Terry Nicholson

In the HVAC circles that I run in, the question that pops up time after time is, “How can I help my salespeople sell more?”

Who doesn’t want to sell more? As an owner, that should be your focus since sales allow you to grow your company and serve your clients. When that question is posed to me, it’s usually followed up with a second question: “What can I do to inspire my salesperson to perform at a higher level?”

If you’re wondering the same thing, my response to you would be the same. Congratulations on recognizing the importance of having a salesperson in this wonderful HVAC world. If you’re going to be in residential service and replacement, you must have a competent salesperson that you can rely upon. A superstar salesperson will keep the big revenue coming in, and that’s where your profits will come from. And profits are how you grow your company.

As for the answer to your questions, here it is, but I’ll warn you, you’re not going to like it. In order for you to have a better salesperson, you must be a better sales manager. It’s always easier to lay the blame on others and point out that it’s their fault that they’re not selling. But to quote Harry Truman for the millionth time, “The buck stops here.”

If you’re a sales manager, it’s your responsibility to hire, train, and get the desired performance out of each of your sales pros. That is your job as a sales manager, and if you’re not achieving that, then not only is your salesperson failing, but you’re failing as a sales manager.
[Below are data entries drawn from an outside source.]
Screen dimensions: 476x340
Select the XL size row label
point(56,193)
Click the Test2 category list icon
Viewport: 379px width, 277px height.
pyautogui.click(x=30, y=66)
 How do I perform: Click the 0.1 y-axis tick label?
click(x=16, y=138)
To help you become a better sales manager, I’ll share a three-step process in my next column. But before you can work to enhance the success of your sales team, you have to do one thing that is so often overlooked by sales managers. This is step one. You must change the way your team thinks.

SELL 'EM ON SELLING

In a survey of high school graduates who were on their way to college, the students were asked whether or not they could see themselves in sales. From their responses, only 3 percent of the students said they could ever see themselves in sales.
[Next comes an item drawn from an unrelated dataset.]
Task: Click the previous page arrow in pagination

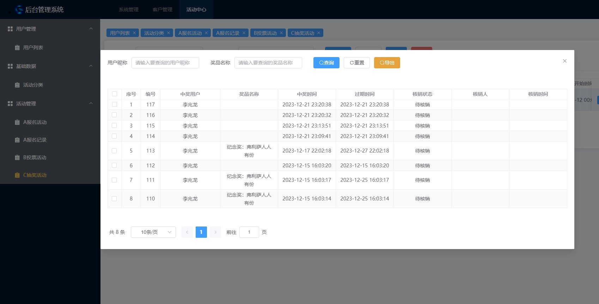Action: (187, 232)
The implications of the survey are that sales isn’t perceived as a glamorous job. It’s not the career where 97 percent of people wanted to go or even thought they would go. They enter college with a negative perception of sales. They exit college with grandiose ideas about how they’ll make a lot of money and rise to the top. But then is sets reality.
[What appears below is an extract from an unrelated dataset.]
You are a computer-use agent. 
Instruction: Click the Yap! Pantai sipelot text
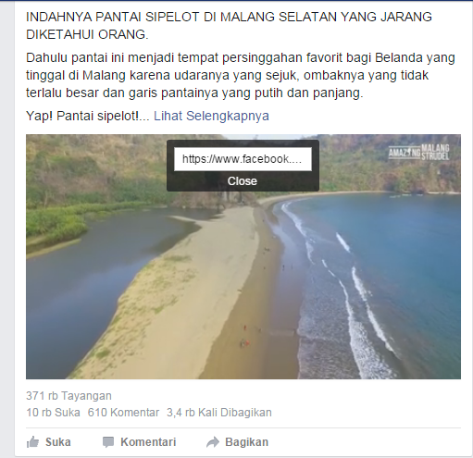tap(88, 117)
And the reality is that nothing happens until a sale is made. As a result, by the time those young graduates are 28, 76 percent of them will have been in sales or are currently in sales.

They don’t recognize the fact that they are in one of the greatest professions in the world.  They now have the opportunity to control their fate. They are in the second-highest paid profession in the world. They aren’t tied to a desk or a truck all day long. They are able to help people overcome their challenges every day. And those are just a few of the incredible benefits of a career in sales.

However, most people now label themselves as failures in life because they aren’t able to overcome the negative connotations they’ve held about sales. Chances are most of your salespeople will fall into that same group.

Plus, if your company is like most I’ve seen in the HVAC industry, there are other people in your company adding to that negative impression of sales. The installers think they do all the work around here. Your service technicians think they are the brains of the operation because they can diagnose and troubleshoot. Your office people do all the phones and paperwork and feel like they keep things running.

There is a perception that all salespeople really do is talk to people, play golf, and get paid big commission checks. These people who have never walked into a home as a salesperson do not know the challenge of moving a person from a “No” to signing on the dotted line. Many people in your own company, including some owners, actually talk down to salespeople because of these perceptions. If that’s the case, you’ll have to work even harder to change your sales team’s self-perception.

Therefore, the first thing you must do as a sales manager is to tell your salespeople how valuable they are to your company and to your clients. So show them how fortunate they are to be in sales and present all of the benefits that come with being a salesperson. In the end, you must sell your salespeople on selling.

When you sell your salespeople on selling, they’ll be fired up, and having a fired-up sales team is how you make money every day.